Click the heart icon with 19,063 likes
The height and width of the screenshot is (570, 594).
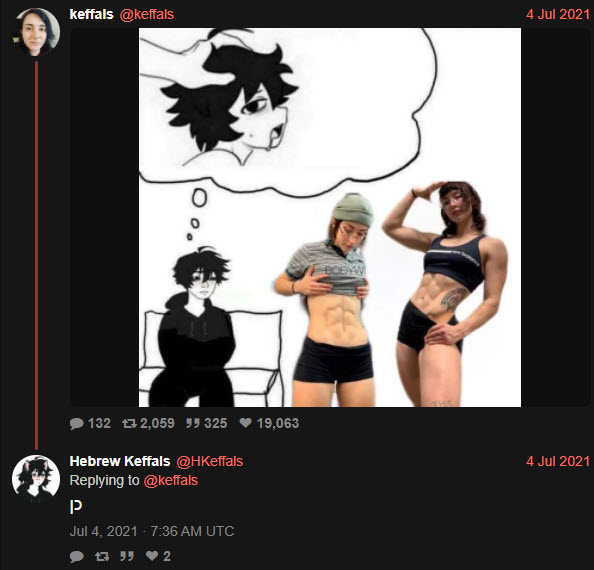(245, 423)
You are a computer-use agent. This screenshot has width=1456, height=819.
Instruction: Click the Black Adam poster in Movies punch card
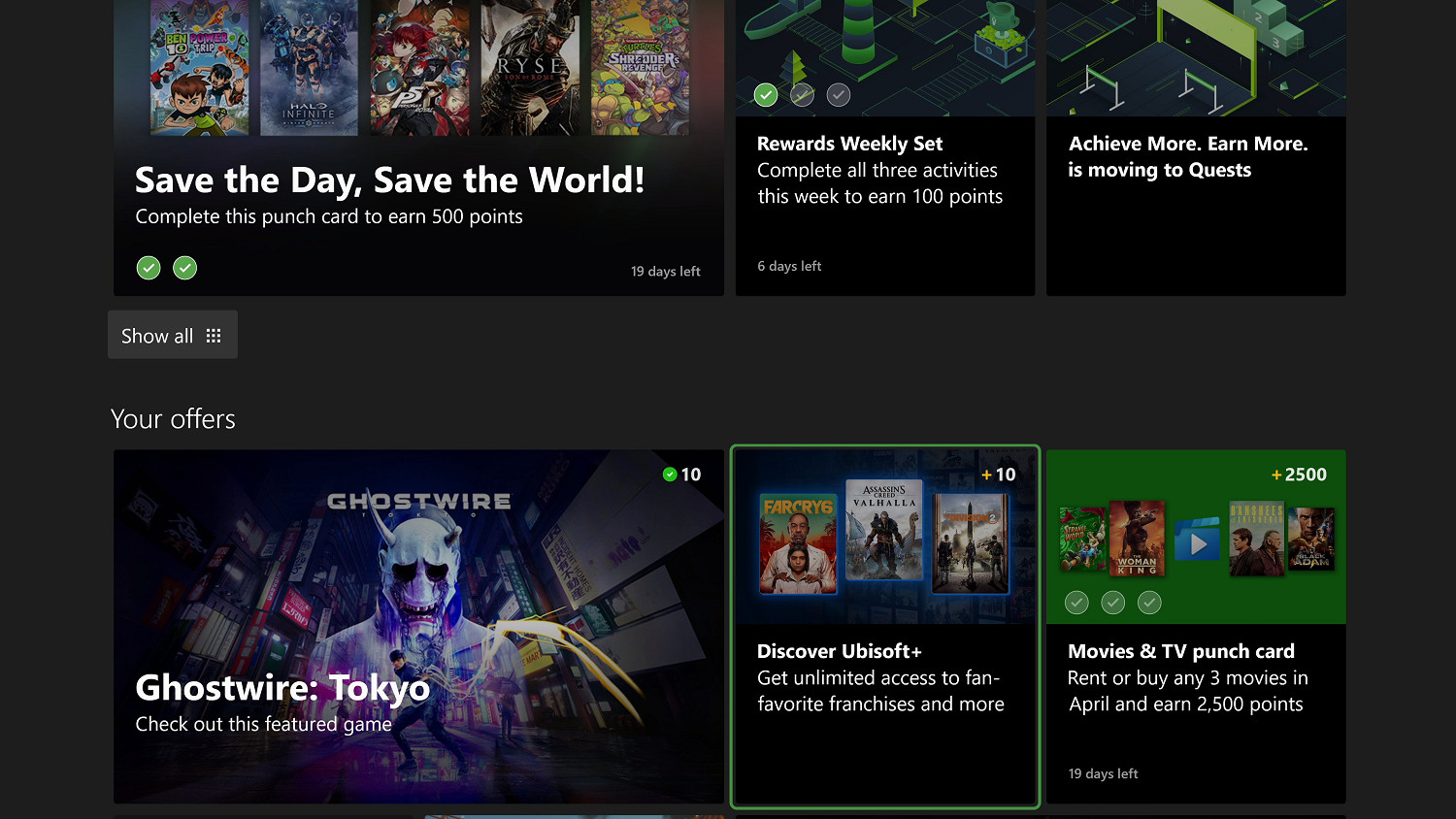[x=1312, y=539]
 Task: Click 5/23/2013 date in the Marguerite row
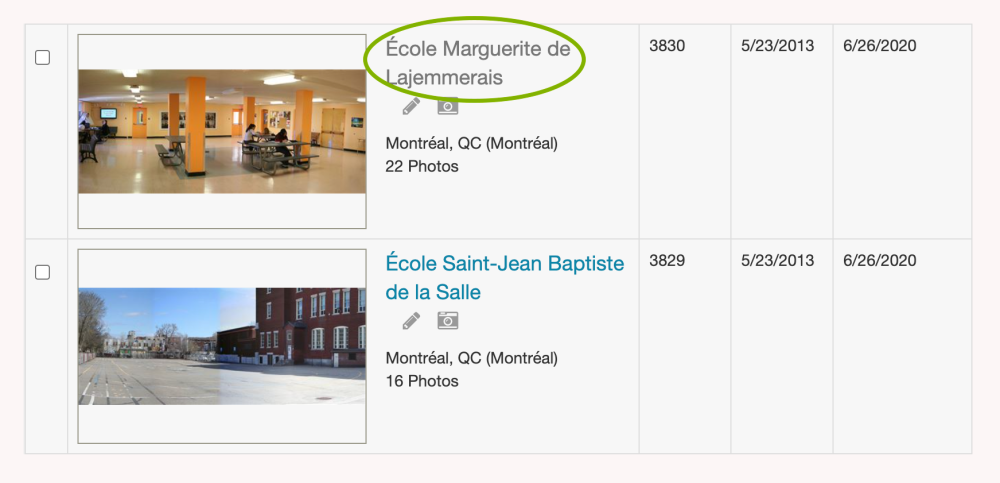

• • •

--- WRITTEN TASK ---
Gather every line of the records above that contains the string "width", and reproduce each such line in full.

--- SOLVED PROBLEM ---
The height and width of the screenshot is (570, 594).
You are a computer-use agent. This screenshot has width=1456, height=819.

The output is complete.